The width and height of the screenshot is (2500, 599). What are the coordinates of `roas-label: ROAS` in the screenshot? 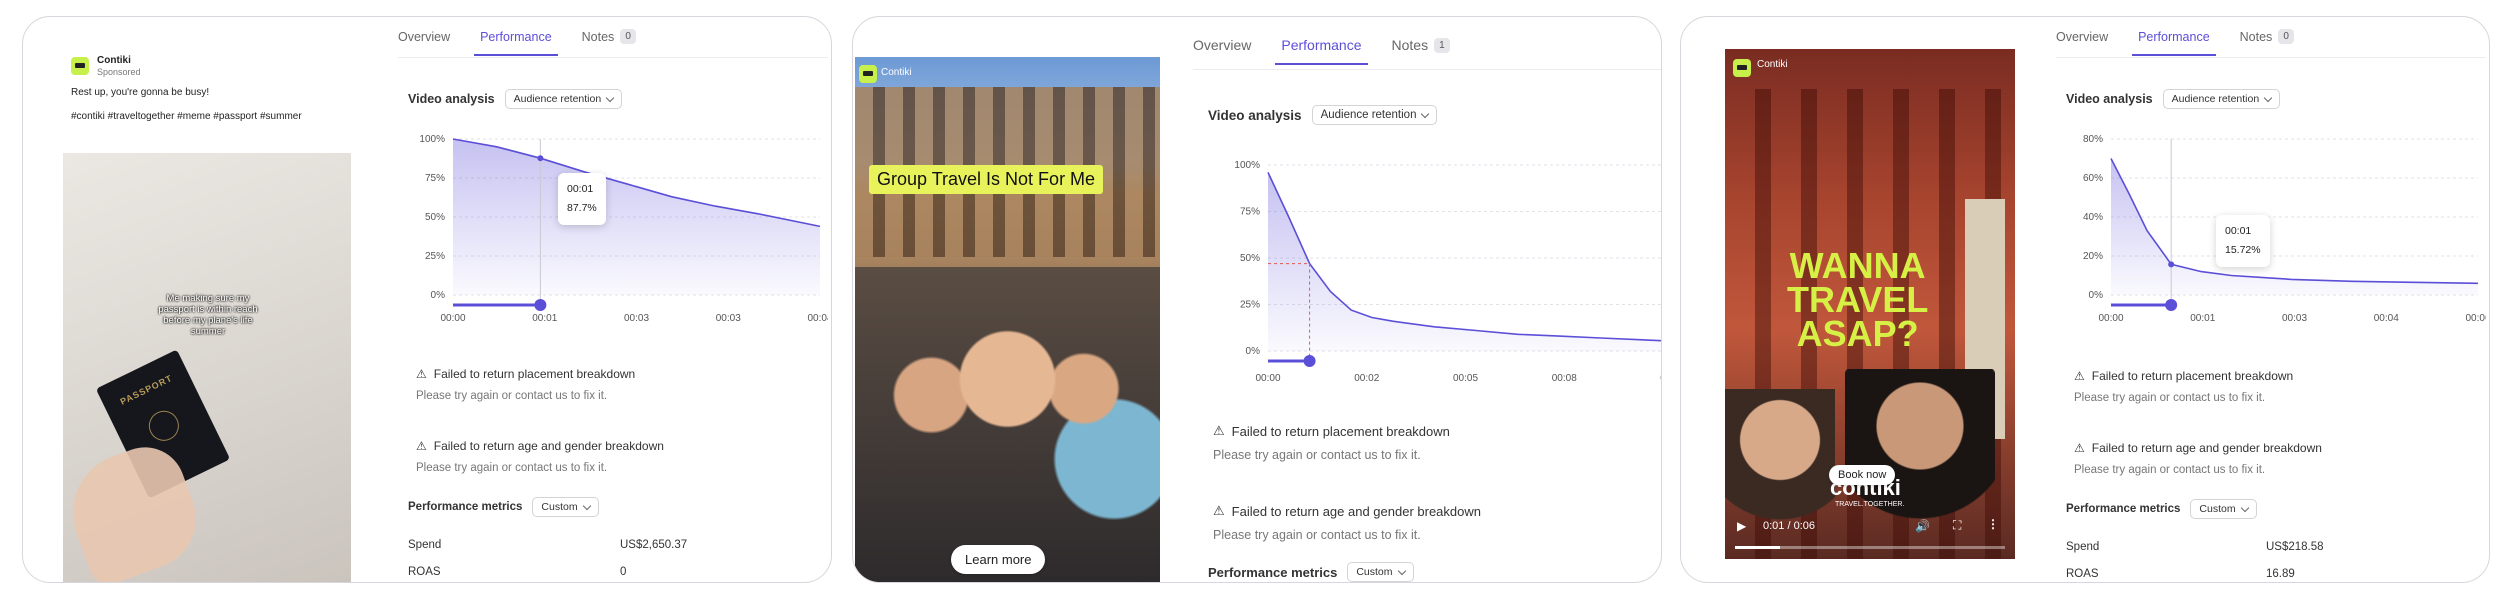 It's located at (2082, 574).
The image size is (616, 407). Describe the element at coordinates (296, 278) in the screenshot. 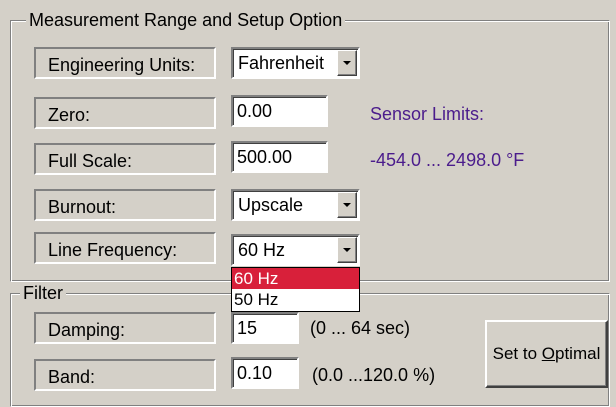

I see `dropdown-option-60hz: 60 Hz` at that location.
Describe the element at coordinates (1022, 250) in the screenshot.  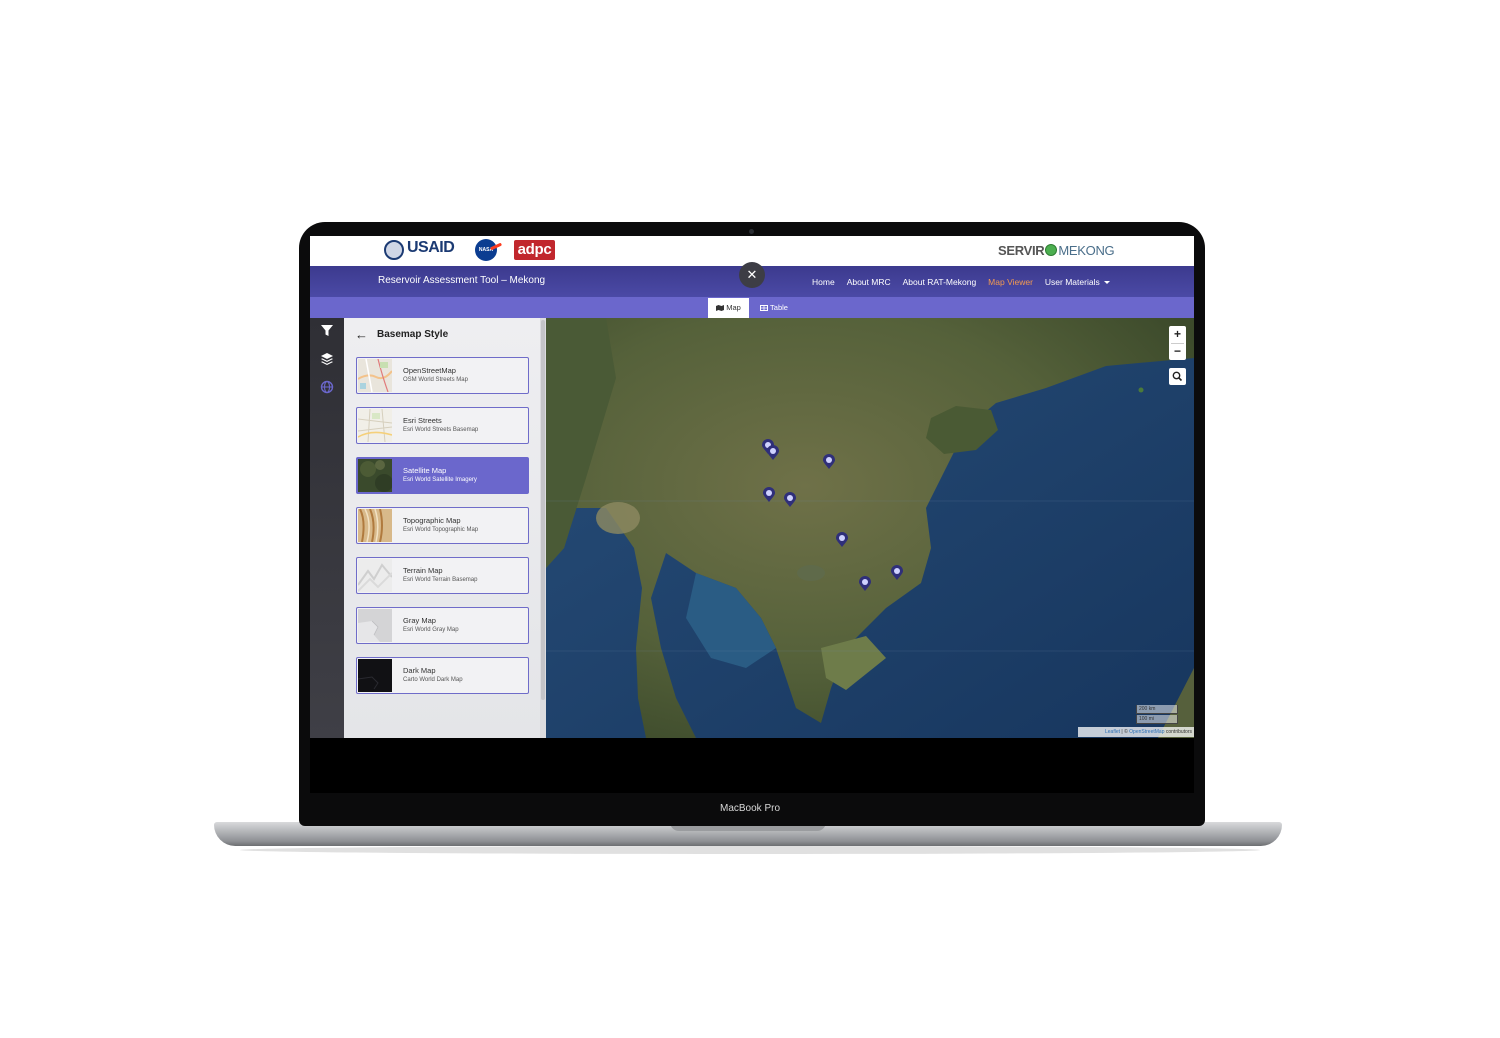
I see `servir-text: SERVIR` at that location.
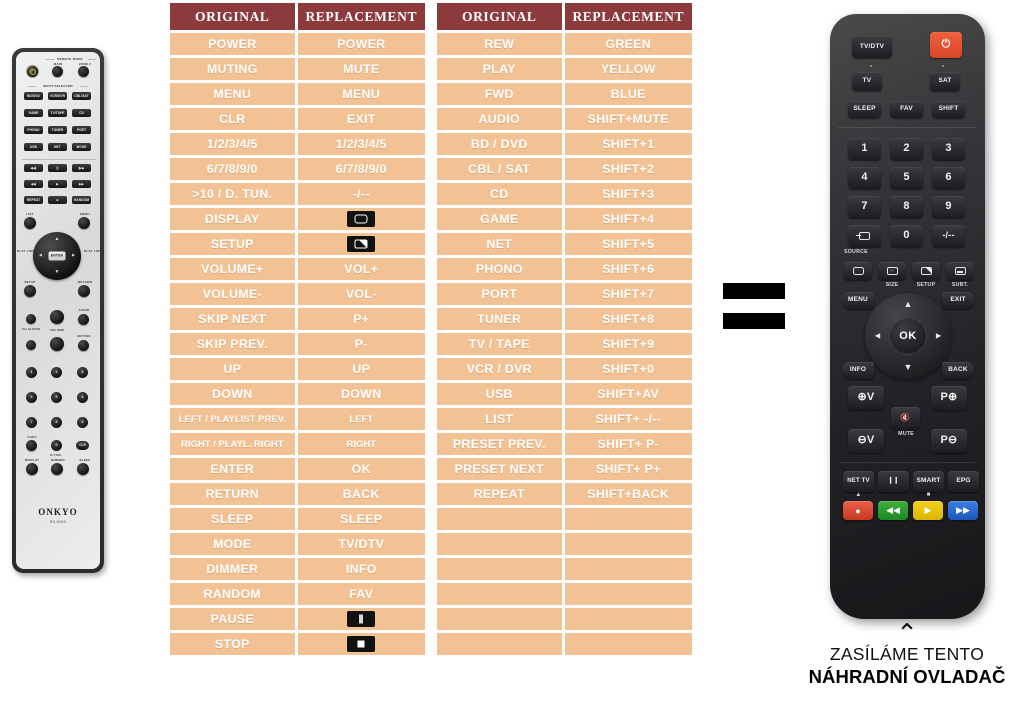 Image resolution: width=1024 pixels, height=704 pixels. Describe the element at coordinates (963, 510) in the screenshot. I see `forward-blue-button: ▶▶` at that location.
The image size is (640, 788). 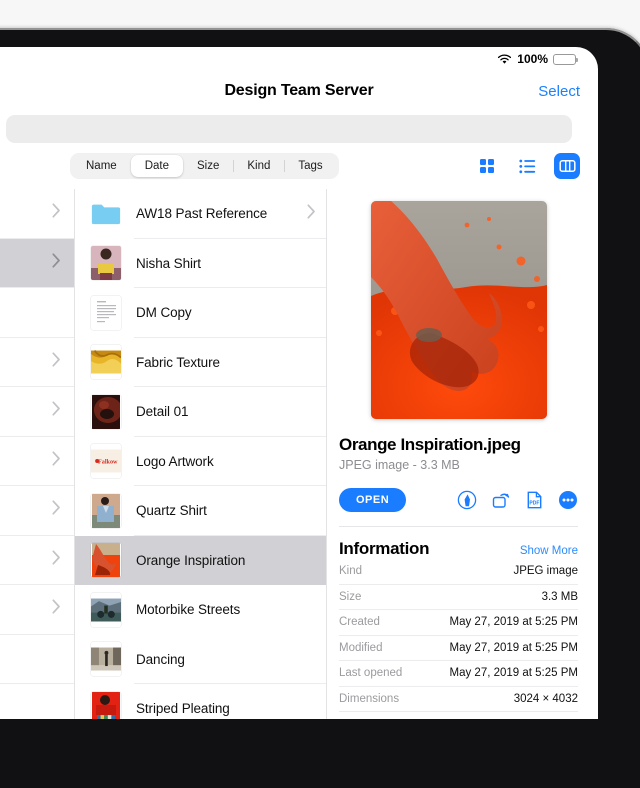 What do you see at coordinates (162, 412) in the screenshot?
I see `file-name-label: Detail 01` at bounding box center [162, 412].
■ ■ ■ ■ ■ ■ ■
#### Task requirements:
Set down, word for word, the stretch of the records above from the line containing "Describe the element at coordinates (1022, 250)" through the line containing "Image resolution: width=1024", leaving the pictures out.

#### Task answer:
Describe the element at coordinates (1022, 250) in the screenshot.  
I see `servir-text: SERVIR` at that location.
 Image resolution: width=1024 pixels, height=704 pixels. Describe the element at coordinates (963, 510) in the screenshot. I see `forward-blue-button: ▶▶` at that location.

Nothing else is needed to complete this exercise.